One of the major themes of the ScienceOnline2010 conference was actually personal relationships.
Despite the stereotypes of scientists, effective communication of science comes down to effective personal relationships online or off. For bloggers, journalists, researchers and librarians, personal relationships are an essential part of doing their job well. In a session called “Trust and Critical Thinking” moderator Stephanie Zvan and panelists Greg Laden, PZ Meyers, Deiree Schell and Kirsten Sanford discussed how essential it was to establish trust and authority in your online or media presence. We discussed the hope that as more scientists communicate authentically with the public, pseudoscience might be pushed aside – it would be nice if the top Google search results on certain science subjects would come from authoritative folks.
A lightly attended session from librarians Dorothea Salo and Stephanie Willen Brown entitled “Scientists! What can your librarian do for you?” turned into a great discussion about the need for scientists and librarians to work together. The librarians discussed repositories, how they can help scientists understand copyright, and how they can help teach students about scientific communication. Since most researchers get a lot of information from their peers, the scientists suggested that one of the ways librarians can be helpful is to help them make these connections – recommending social networks and other tools to assist them in finding collaborators. (A great list of resources discussed at the session can be found here, and Dorothea’s slides are available here.)

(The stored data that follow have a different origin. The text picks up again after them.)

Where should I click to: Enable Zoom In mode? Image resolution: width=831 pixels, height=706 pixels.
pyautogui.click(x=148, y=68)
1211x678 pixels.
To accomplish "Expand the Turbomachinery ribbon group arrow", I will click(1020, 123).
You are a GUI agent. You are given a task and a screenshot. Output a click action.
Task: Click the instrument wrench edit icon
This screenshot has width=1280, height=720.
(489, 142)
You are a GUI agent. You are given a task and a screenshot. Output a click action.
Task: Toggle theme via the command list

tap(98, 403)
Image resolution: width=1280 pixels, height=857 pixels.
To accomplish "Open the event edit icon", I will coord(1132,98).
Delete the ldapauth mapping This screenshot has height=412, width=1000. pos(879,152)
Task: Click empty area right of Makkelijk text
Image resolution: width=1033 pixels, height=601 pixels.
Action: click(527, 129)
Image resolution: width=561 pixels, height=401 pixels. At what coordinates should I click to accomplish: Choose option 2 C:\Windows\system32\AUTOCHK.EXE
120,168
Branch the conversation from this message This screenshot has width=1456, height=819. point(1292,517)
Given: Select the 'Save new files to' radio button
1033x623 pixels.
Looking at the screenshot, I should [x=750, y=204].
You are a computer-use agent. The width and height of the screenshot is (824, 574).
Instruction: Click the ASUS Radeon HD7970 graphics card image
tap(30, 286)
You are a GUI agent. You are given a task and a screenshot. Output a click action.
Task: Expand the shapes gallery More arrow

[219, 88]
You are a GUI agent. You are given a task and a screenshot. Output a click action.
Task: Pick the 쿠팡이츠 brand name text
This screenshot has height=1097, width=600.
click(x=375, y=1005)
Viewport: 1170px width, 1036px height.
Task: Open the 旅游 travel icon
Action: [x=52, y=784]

The last session of the conference got a little interesting – called “Online Civility and Its (Muppethugging) Discontents”. Panelists Dr. Isis, Dr. Free Ride and Sheril Kirshenbaum lead a discussion about what “civility” means and how it applies to online environments. At one point two participants were kind enough to demonstrate one type of online disagreement – the kind where two folks disagree vehemently about something, but it turns out that they were both talking about something slightly different. I tend to dislike conflict, but the session gave me an opportunity to think about how ‘civility’ can be used as an excuse to prevent some members of a community from participating fully.
Of course, one of the best parts about a small conference like this is the chance to talk with folks over snacks, tea and available power outlets. I got a chance to talk with some other librarians and a few scientists – these conversations are wonderful for helping me make sense of the formal talks and giving me ideas for how some of the concepts I learned about can be applied at my library and my college.